Après le divorce de mes parents, mon père ne s’est pas remarié de suite, et les week-ends chez lui à cette époque sont chargés de souvenirs extravagants.
Entre les nouilles trop cuites, la chair à saucisses en guise de steak haché qui n’arrive pas à cuire à la poêle sans comprendre pourquoi, les repas étaient assez bizarres. Puis, il avait instauré un tour de cuisine, chacun de ses trois enfants avait un repas à gérer. Je ne me souviens pas de ce que faisaient les deux autres, je me rappelle seulement qu’il y avait toujours du poulet frites, des steaks hachés( dans du boeuf), et des escalopes de veau à la crème. Le même rituel se reproduisait un week-end sur deux. Les escalopes, c’était moi! Dans la crème, des chips écrasées avec des échalotes.

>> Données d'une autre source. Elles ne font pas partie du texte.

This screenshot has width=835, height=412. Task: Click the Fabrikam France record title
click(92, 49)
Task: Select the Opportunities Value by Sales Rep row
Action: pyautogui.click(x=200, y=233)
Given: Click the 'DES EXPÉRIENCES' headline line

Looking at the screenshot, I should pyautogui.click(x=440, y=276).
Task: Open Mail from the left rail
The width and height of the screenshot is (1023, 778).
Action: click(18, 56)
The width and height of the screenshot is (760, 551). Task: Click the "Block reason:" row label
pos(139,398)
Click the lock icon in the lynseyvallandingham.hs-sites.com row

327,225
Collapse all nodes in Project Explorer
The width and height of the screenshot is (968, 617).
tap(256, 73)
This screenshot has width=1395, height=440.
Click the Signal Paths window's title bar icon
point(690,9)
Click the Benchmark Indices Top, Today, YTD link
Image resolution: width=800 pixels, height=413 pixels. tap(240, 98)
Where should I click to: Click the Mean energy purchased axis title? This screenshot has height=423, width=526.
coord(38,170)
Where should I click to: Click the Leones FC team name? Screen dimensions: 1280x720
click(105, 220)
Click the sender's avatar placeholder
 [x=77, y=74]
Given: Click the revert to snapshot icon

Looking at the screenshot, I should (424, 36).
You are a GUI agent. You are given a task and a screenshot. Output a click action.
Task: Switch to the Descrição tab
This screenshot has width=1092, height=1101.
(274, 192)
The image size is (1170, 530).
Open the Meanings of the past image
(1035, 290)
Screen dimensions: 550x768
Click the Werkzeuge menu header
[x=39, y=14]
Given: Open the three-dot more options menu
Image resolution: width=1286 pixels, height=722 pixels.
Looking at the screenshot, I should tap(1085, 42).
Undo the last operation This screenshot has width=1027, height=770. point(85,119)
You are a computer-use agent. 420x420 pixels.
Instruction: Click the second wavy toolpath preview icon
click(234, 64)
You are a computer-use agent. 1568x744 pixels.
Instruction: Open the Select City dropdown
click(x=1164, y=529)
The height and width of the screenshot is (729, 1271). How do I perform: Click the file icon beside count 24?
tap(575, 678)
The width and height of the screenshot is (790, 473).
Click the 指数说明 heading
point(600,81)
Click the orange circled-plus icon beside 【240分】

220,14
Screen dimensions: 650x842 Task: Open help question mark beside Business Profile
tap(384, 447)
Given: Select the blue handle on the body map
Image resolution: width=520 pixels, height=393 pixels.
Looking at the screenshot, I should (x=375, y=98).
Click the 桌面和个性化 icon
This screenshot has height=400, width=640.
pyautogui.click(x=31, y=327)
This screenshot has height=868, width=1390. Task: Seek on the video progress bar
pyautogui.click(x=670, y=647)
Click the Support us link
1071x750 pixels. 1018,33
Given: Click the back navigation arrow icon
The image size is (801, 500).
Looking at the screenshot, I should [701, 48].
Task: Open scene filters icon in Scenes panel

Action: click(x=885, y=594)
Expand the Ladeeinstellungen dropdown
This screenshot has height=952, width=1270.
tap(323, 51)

Le meilleur pour moi de cette époque, sont les samedis soirs, enfermés dans la cuisine, les odeurs de nourriture couvertes par les odeurs de chimie. Le révélateur ne sent pas trop fort, le pire émane du bain d’arrêt. Le matériel est rudimentaire, je dis « est » et non pas « était », car je l’ai toujours. Un agrandisseur, des bacs, et un tic tac. Nous restions des heures dans ces parfums acides, une grande partie de la nuit, mon père me contaminait de photo. Nous comptions les secondes sur le ballon d’une otarie qui tournait en grand bruit, et attendions gourmands, les yeux rivés sur le papier, de voir apparaître les images.
Voici une photo, faite aux environs de 1993, j’avais à l’époque un job rue du pont neuf, et l’habitude de déjeuner d’un casse-croûte sur le chemin vers le centre Georges Pompidou. J’avais pris un abonnement, pour pouvoir y aller tous les midis faire ma pause, et ai pris cette photo depuis le haut du bâtiment.
Même si on voit quelques traces de pinces laissées par mon manque de pratique du développement, j’aime le grain de cette photo, et son cadrage.